Cooperation of Rel Family Members in Regulating Aβ-mediated Pro-inflammatory Cytokine Secretion by Retinal Pigment Epithelial Cells

Overview

Journal Cell Death Dis

Specialties Cell Biology
General Medicine

Date 2017 Oct 13

PMID 29022897

Citations 15

Authors

Junran Sun

Peirong Huang

Jian Liang

Jie Li

Mengxi Shen

Xiangjun She

Yiji Feng

Xueting Luo

Te Liu

Xiaodong Sun

Affiliations

Soon will be listed here.

Abstract

Amyloid-beta (Aβ) is a hallmark component of age-related macular degeneration (AMD), which induces secretion of pro-inflammatory cytokines from retinal pigment epithelium (RPE). Previous studies have shown that p50/RelA (p65), a member of NF-κB family, is an essential pro-inflammatory transcription factor responding to Aβ stimulation, but few focused on the other two Rel transcription factor members - RelB and c-Rel - and their role in Aβ-mediated inflammation. It was reported that RelA, RelB and c-Rel are also implicated in various NF-κB-mediated inflammatory diseases. Therefore, we infer that Aβ-mediated inflammation targets not only the classical inflammation regulator, RelA, but also RelB and c-Rel. In this study, we demonstrate that intravitreally injected Aβ mice develop AMD-like pathologic changes, coupled with Rel protein (RelA, RelB and c-Rel) synthesis and nuclear translocation.
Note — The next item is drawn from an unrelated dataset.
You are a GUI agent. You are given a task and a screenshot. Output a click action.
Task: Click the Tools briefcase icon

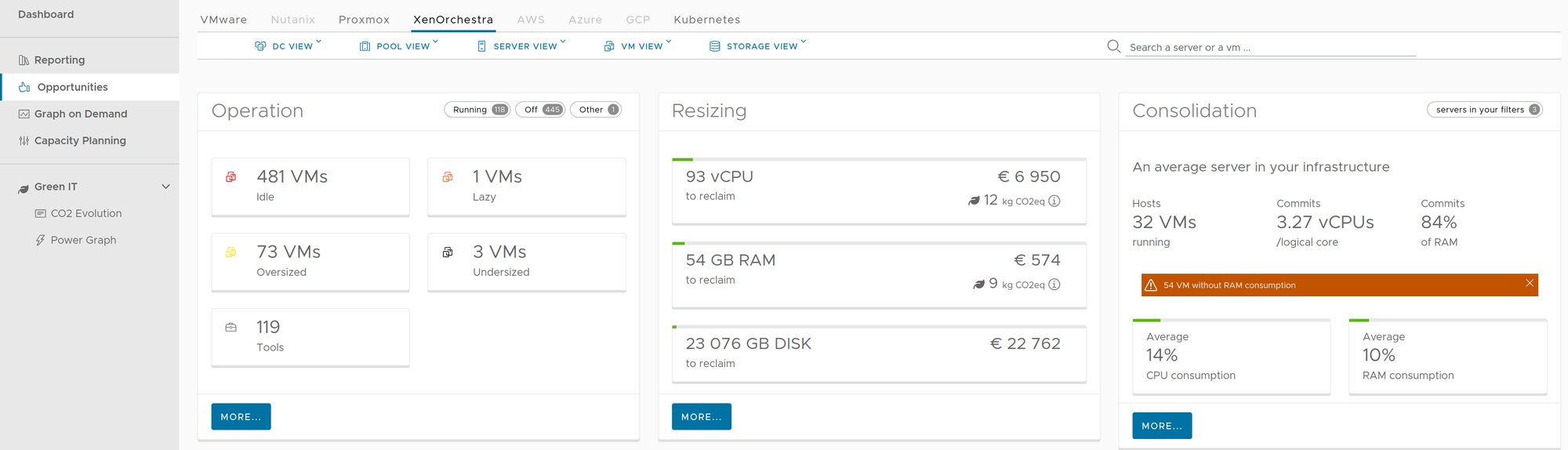[x=231, y=328]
To focus on the interaction mechanism of Rel proteins, we found that RelB and c-Rel formed a heterodimer with RelA in mice model. We also found that c-Rel silencing decreased the levels of Aβ-dependent RelA expression, indicating that RelB and c-Rel may interact with RelA as coactivator and c-Rel is required to activate the expression of RelA. Moreover, Rel protein silencing decreased the expression of distinct pro-inflammatory cytokines. Together, we demonstrate that besides RelA, RelB and c-Rel can also be activated by Aβ, all of which mediate pro-inflammatory cytokine transcription and RPE damage. Our findings imply that RPE-mediated inflammation under the stimulation of Aβ is multi-targeted and RelA, RelB and c-Rel proteins may be the new targets of anti-inflammatory agents.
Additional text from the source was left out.